Casusluk mu yoksa koruma mı? Meksika'nın yeni telekomünikasyon yasasıyla ilgili çatışma

Yeni Telekomünikasyon Yasası'nın onaylanması sert bir siyasi mücadeleyi ateşledi. Muhalefet, Raymundo Riva Palacio gibi analistlerin doğrudan suçlamalarıyla yasayı kitlesel gözetlemenin kapısını açtığı gerekçesiyle eleştirirken, hükümet bu yetkilerin önceden var olduğunu savunuyor.
Vaat ettiği sosyal faydaların ötesinde, yeni Genel Telekomünikasyon ve Yayıncılık Yasası, herhangi bir demokrasinin en hassas alanlarından birine dokunan derin bir siyasi tartışmanın ortasında doğdu: devlet gözetimi korkusu. Yasanın onaylanması, hükümet ve muhalefet güçleri arasında ciddi bir suçlama başlatan bir çatışmayı tetikledi: yasanın vatandaş casusluğu için bir Truva atı olduğu.
Çatışmanın özü, muhalif yasama organlarına göre federal hükümete vatandaşların iletişimlerini yeterli denetim ve denge olmaksızın izleme yetkisi veren belirli maddelerin yorumlanmasında yatmaktadır. Bu endişe Kongre dışındaki eleştirel sesler tarafından daha da güçlendirilmiştir. Örneğin gazeteci Raymundo Riva Palacio, Başkan Claudia Sheinbaum'u yasanın kapsamı hakkında yalan söylemekle doğrudan suçlayarak ve açıkça "O bir casus." diyerek sert davranmıştır.
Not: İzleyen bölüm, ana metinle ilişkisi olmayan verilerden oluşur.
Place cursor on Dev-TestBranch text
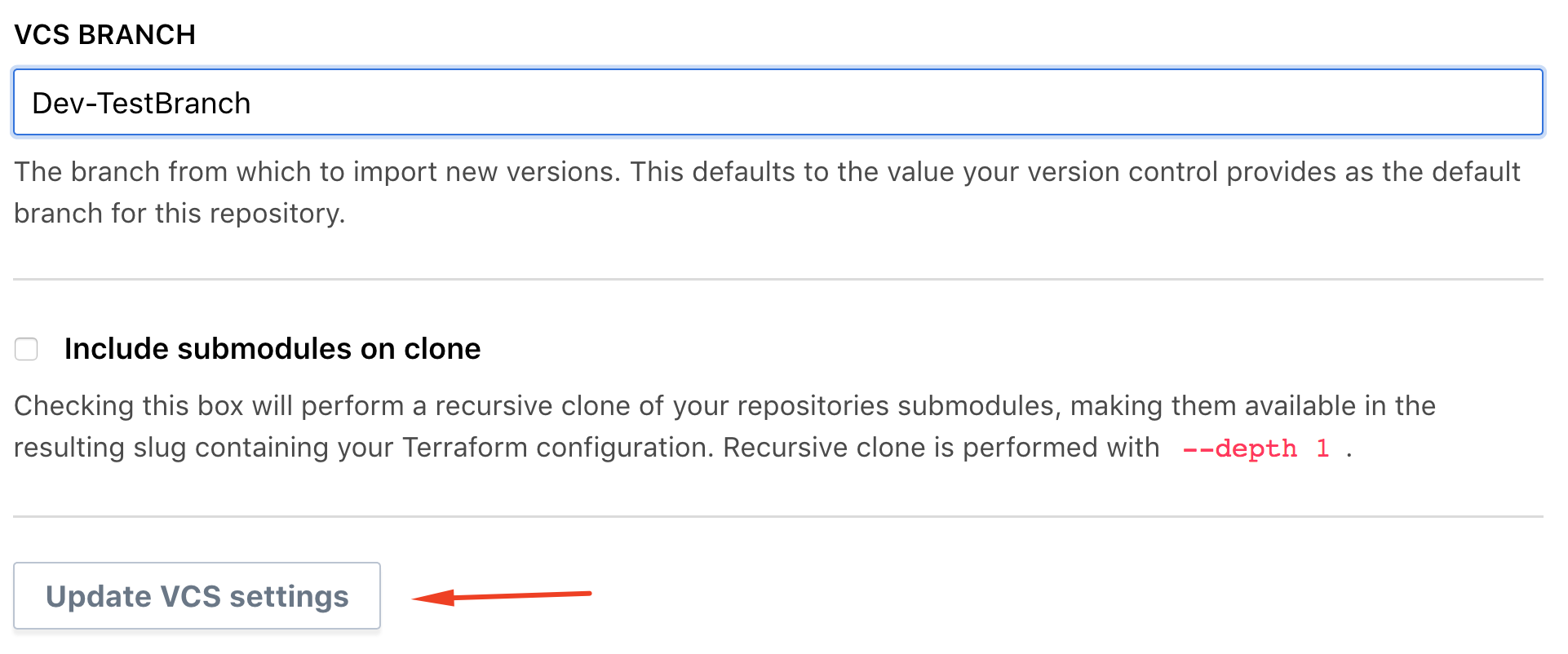This screenshot has width=1568, height=654. pos(141,104)
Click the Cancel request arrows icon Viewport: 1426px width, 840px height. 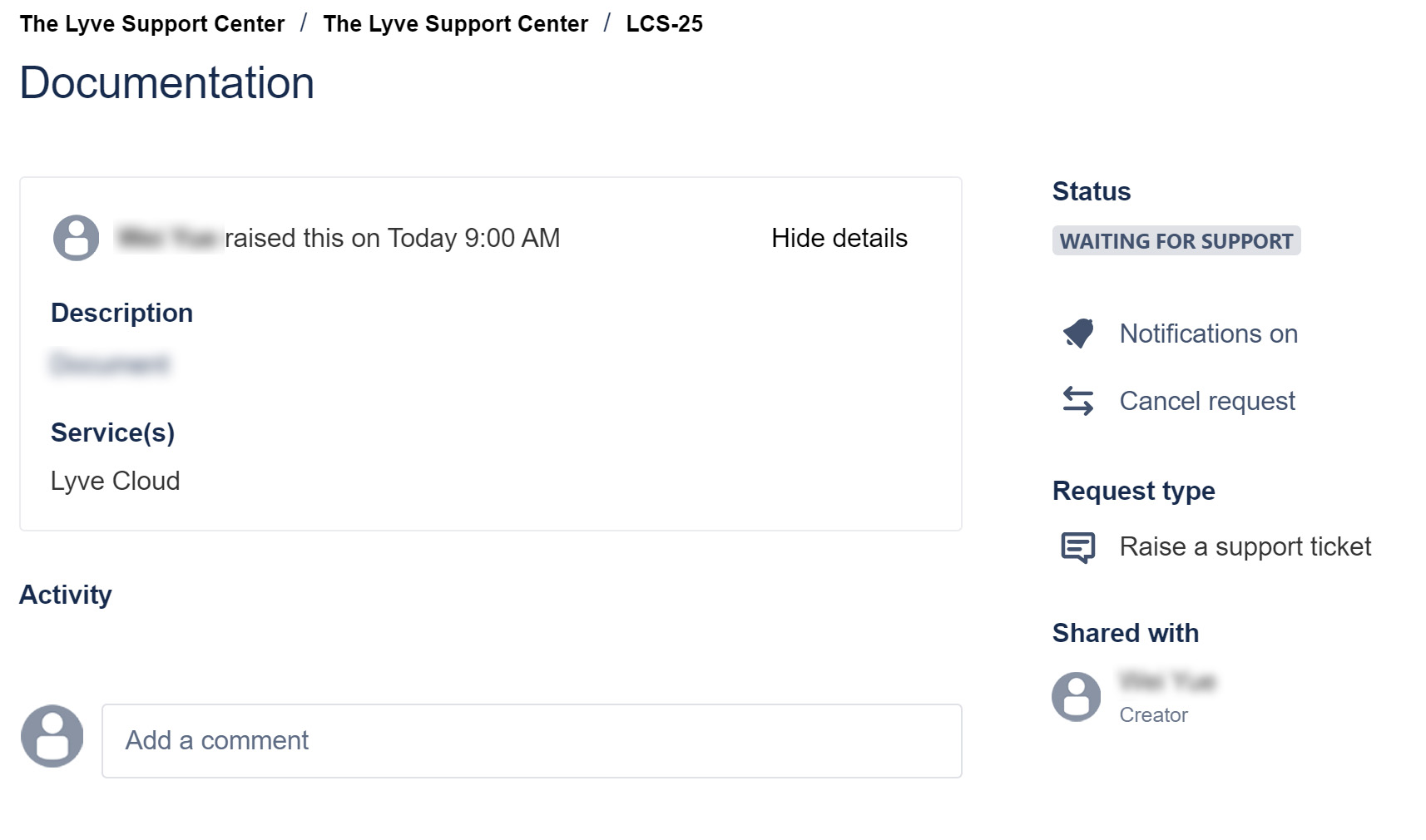pos(1078,401)
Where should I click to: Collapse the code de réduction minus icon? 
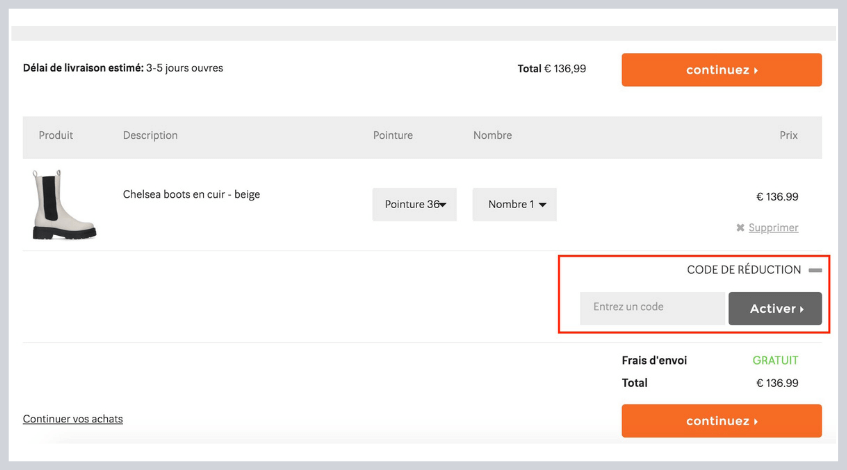coord(815,270)
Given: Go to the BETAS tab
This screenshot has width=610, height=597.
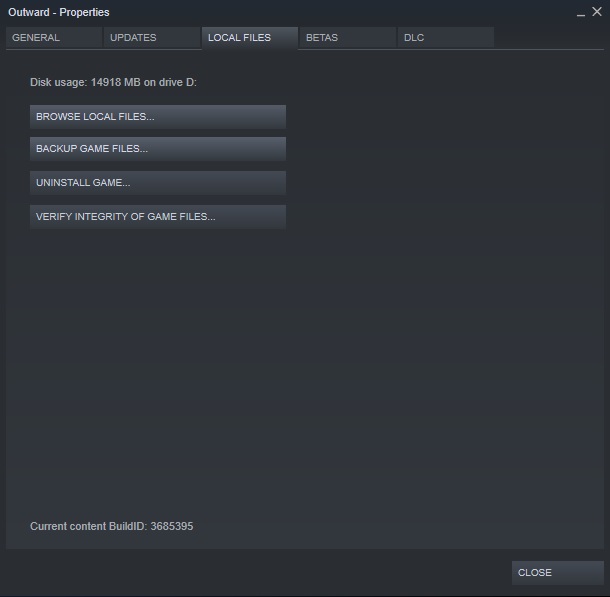Looking at the screenshot, I should pos(347,38).
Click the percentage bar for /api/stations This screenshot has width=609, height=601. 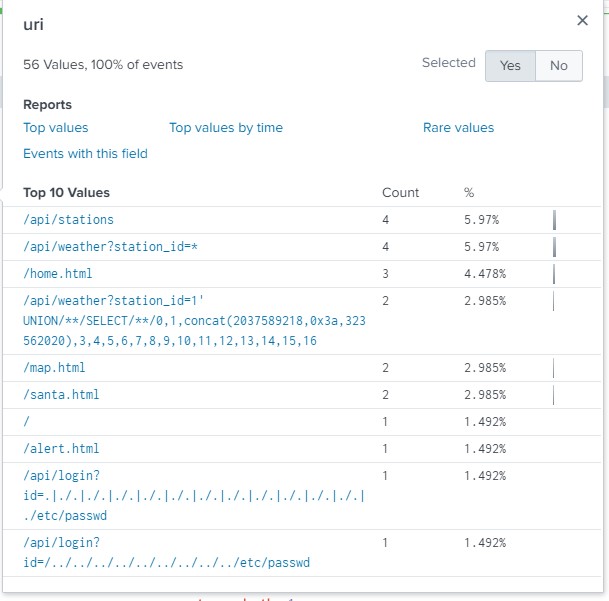[x=555, y=220]
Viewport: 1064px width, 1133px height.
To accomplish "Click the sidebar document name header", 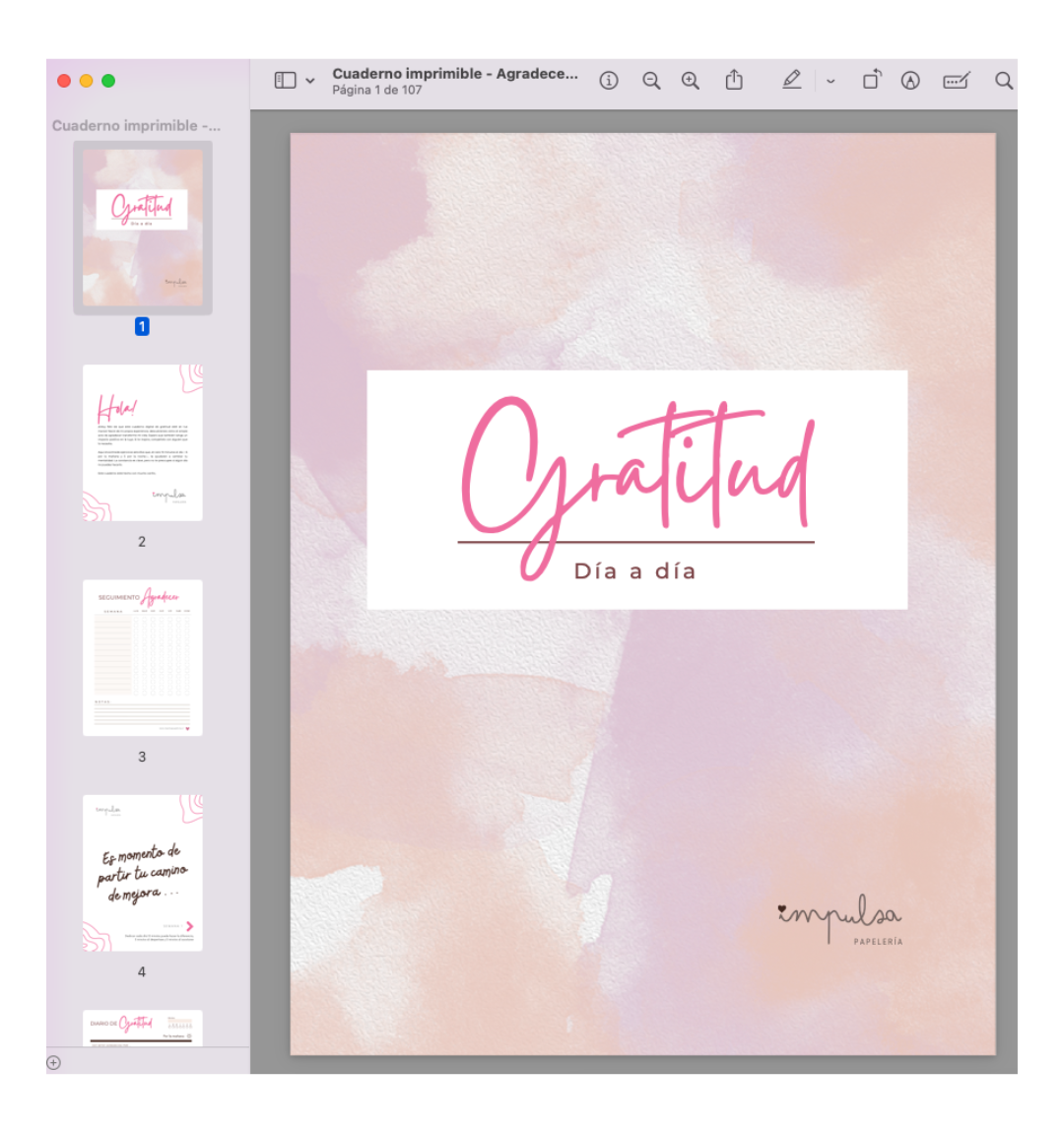I will click(136, 125).
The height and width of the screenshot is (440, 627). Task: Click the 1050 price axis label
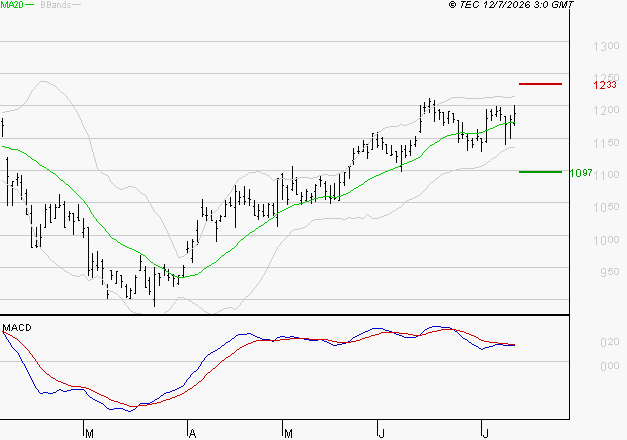click(606, 207)
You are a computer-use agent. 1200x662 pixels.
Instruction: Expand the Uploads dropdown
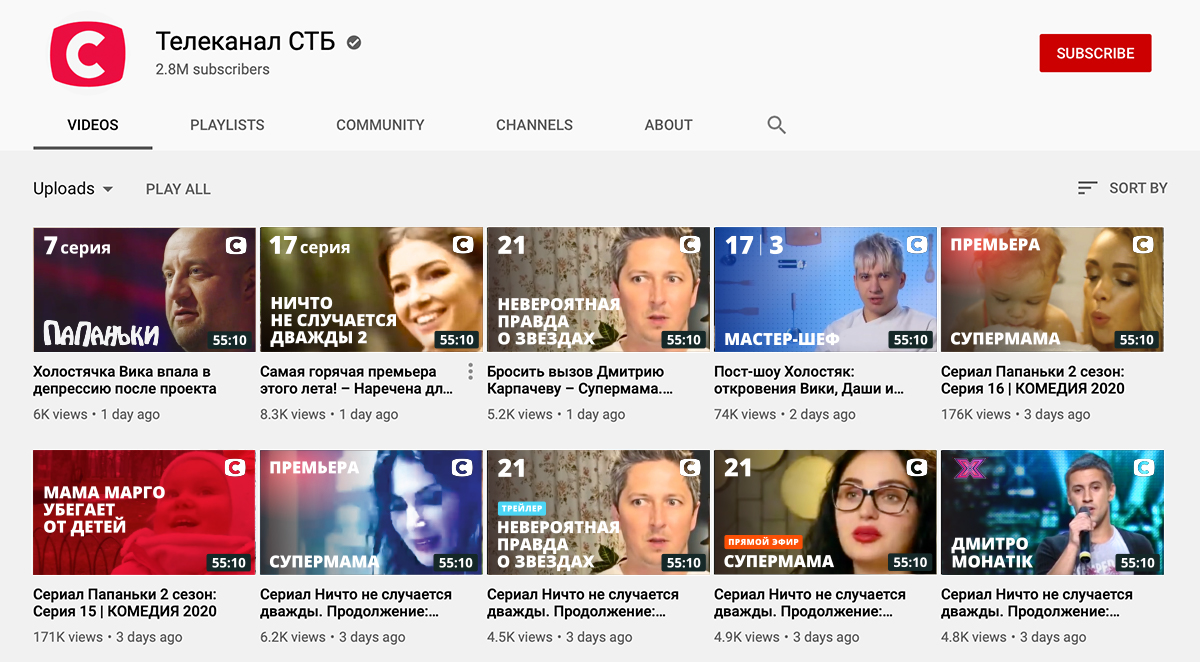pos(73,189)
"Evet, o bir casus": Riva Palacio, Sheinbaum'u Telekomünikasyon Yasası uyarınca yalan söylemekle suçluyor.
Bu ifade muhalefetin söylemini özetliyor: Hükümet, yasal çerçeveyi modernize etme ve egemenliği koruma bahanesiyle aslında medeni özgürlükleri tehdit eden bir gözetleme mimarisi inşa ediyor.
Bu suçlamalar karşısında resmi tutum kararlıydı. Hem Başkan Sheinbaum hem de Dijital Dönüşüm Ajansı başkanı José Merino, söz konusu maddelerin bu yönetimin bir yeniliği olmadığını savundu. Bu yetkilerin zaten 2014 yasasına dahil edildiğini ve bu nedenle yeni bir casusluk mekanizmasının oluşturulmadığını savunuyorlar.
Hükümetin savunması, güvenlik ve gözetlemeyle ilgili statükonun değiştirilmediğini iddia ederek alarmları yatıştırmaya çalışan yasal süreklilik argümanına odaklanıyor. Ancak, bu teknik argüman, uzun süredir devam eden bir güç güvensizliğinin şekillendirdiği kamu algısıyla çelişiyor.
Bu teknik-yasal tartışmanın altında güç ve anlatı için bir mücadele yatıyor. Orijinal haber kaynağının kendisi "medya gücünü" temel bir faktör olarak tanımlıyor. Yabancı propaganda ve toplum medyasının güçlendirilmesiyle ilgili hükümleri olan yeni yasa, bazıları tarafından hükümetin, geleneksel olarak kamuoyu üzerinde muazzam bir etkiye sahip olan büyük medya holdingleri karşısında güç dengesini yeniden sağlama girişimi olarak görülüyor.
Dolayısıyla casusluk tartışması bu daha geniş mücadeleden ayrı tutulamaz. Muhalefet için, hükümetin otoriter eğilimlerinin kanıtıdır. Hükümet için, kurumun çıkarlarını tehdit eden bir yasaya verdiği tepki olabilir.
Güven veya güven eksikliği gerçek savaş alanıdır. Vatandaşlar için geriye kalan soru, belirli bir maddenin tam olarak nasıl yazıldığı değil, çok daha temel bir sorudur: Mevcut hükümete, yasa tarafından kendisine verilen yetkileri kötüye kullanmayacağına güvenilebilir mi? Bu sorunun cevabı, bu tartışmalı reformun mirasını tanımlayacaktır.